La belleza del Crucificado

No, no se trata de una expresión sado-masoquista ni de encontrar belleza en el horror, lo cual podría ser considerado con justa razón como una grave afrenta por los sufrientes de este mundo, en cuanto se estaría relativizando y suavizando su dolor.

Ha terminado la cuaresma y con la celebración del Domingo de Ramos se ha dado inicio a la Semana Santa, tiempo fuerte del cristianismo, en el que celebramos la pasión, crucifixión y muerte de Jesús, el Hijo de Dios humanado, y que culmina el domingo con la celebración de su resurrección.

Ya el profeta Isaías hablaba de un siervo de Yahveh que "estaba tan desfigurado que no parecía un hombre" (52,14), "despreciado, marginado, hombre doliente y enfermizo, como de taparse el rostro para no verle. Despreciable, un don nadie" (53,3): ¿cómo se puede hablar de belleza si el texto mismo habla de cubrirse el rostro para no verlo?

Quienes hayan visto la película "La pasión de Cristo" de Mel Gibson recordarán cuán difícil era ver esas crudas escenas del flagelo y la crucifixión, cuyas huellas se encuentran también en esa reliquia llamada "Santa Sábana de Turín". Pero no se trata de un absurdo o de una contradicción, sino de una paradoja, de una contraposición, pero no, como se ha recién dicho, de una contradicción.

Cristo, que es la belleza misma, se ha dejado desfigurar el rostro, escupir encima y coronar de espinas, revelando así la auténtica y suprema belleza: la belleza del amor que es entrega hasta el extremo, la donación de la propia vida. La intensidad del dolor del Crucificado nos muestra la profundidad y radicalidad de su amor. Aquí es donde radica y se fundamenta la belleza, y de donde se desprende, como consecuencia natural, la alegría de la fe.

Quien crea, incluso entre los mismos católicos, que los católicos usamos cruces porque nos gustan los instrumentos de tortura, está profundamente equivocado. La razón es otra: en la iglesia primitiva la cruz era el símbolo del triunfo de la vida sobre la muerte. Una oración muy común dirigida a Jesús es la siguiente: "Tú que convertiste el madero de la cruz en árbol de vida...".

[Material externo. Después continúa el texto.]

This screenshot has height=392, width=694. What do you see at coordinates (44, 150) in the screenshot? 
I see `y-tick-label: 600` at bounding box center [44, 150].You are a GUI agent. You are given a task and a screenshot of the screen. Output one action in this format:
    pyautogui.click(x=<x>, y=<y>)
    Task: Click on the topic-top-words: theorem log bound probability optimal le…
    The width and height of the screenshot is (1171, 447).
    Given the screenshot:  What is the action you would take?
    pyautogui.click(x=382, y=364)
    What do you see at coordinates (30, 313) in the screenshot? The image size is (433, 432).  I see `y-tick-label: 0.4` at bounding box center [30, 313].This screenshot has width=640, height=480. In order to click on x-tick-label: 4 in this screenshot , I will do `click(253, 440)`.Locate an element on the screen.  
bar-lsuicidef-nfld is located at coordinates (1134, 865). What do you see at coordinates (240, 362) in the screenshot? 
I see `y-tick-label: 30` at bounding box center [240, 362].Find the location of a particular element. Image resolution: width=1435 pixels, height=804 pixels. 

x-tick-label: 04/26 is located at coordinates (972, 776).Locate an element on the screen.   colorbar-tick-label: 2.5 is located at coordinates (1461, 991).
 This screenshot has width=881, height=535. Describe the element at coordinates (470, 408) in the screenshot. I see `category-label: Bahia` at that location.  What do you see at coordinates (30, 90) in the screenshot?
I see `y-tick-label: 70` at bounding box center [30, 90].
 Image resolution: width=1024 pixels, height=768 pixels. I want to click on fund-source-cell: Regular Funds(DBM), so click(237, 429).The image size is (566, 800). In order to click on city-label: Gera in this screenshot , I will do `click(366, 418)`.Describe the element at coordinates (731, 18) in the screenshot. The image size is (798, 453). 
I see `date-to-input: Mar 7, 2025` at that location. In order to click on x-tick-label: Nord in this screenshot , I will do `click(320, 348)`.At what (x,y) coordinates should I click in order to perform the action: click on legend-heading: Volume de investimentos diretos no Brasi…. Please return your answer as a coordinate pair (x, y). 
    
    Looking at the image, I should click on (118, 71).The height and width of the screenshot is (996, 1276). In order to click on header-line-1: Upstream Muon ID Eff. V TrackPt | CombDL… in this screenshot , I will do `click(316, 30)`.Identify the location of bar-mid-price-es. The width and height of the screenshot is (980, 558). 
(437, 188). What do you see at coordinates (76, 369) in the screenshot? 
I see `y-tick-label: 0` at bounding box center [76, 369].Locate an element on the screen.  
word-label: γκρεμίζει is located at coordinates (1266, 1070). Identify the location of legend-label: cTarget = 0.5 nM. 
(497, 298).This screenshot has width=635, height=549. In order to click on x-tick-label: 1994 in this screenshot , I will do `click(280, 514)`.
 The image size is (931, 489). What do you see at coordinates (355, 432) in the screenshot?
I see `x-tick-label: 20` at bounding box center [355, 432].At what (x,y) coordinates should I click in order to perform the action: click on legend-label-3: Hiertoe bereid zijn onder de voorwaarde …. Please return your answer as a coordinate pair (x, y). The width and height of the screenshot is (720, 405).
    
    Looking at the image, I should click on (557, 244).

El Crucificado nos muestra que el amor es posible, la belleza del amor que es don de sí y que nos embellece, porque nos dignifica con su amor. El que es amado es "alguien" y alguien importante. Deja de estar invisibilizado, de ser ninguneado. Por otra parte, Dios al resucitar al Crucificado nos muestra que esa entrega no se ha perdido, no ha quedado trunca, pues se ha transformado en vida. Sí, amor y vida van de la mano.

Esta belleza no huye de los dolores, sino que los asume para transformarlos en semillas de vida y esperanza. La experiencia de este amor de Dios para con nosotros es el motor que nos debería impulsar a construir un país, un mundo, más fraternos; donde todos tengamos cabida, donde no haya descartados.

Mucha de esta belleza se ha visto en estos tiempos tan duros de la pandemia.

Por último, estaría tentado de decir que esto es lo que los creyentes seguimos, pero sería un error, porque la belleza no se sigue, sino que uno es atraído por ella. Esto es lo que tenemos que descubrir para llegar al núcleo del cristianismo.

No se trata de seguidores esforzados que sudan la gota gorda por el camino, sino de seguidores fascinados que nos dejamos llevar por la avasalladora corriente de atracción que produce la belleza y que nos lleva a sí pasando incluso por la cruz, iluminándola y despotenciándola, para llegar al abrazo definitivo con el Amor, la Belleza, el Bien y la Verdad. Hemos sido invitados a participar en la danza eterna del Dios Trino.

La Belleza que nos salva es la Belleza que nos espera.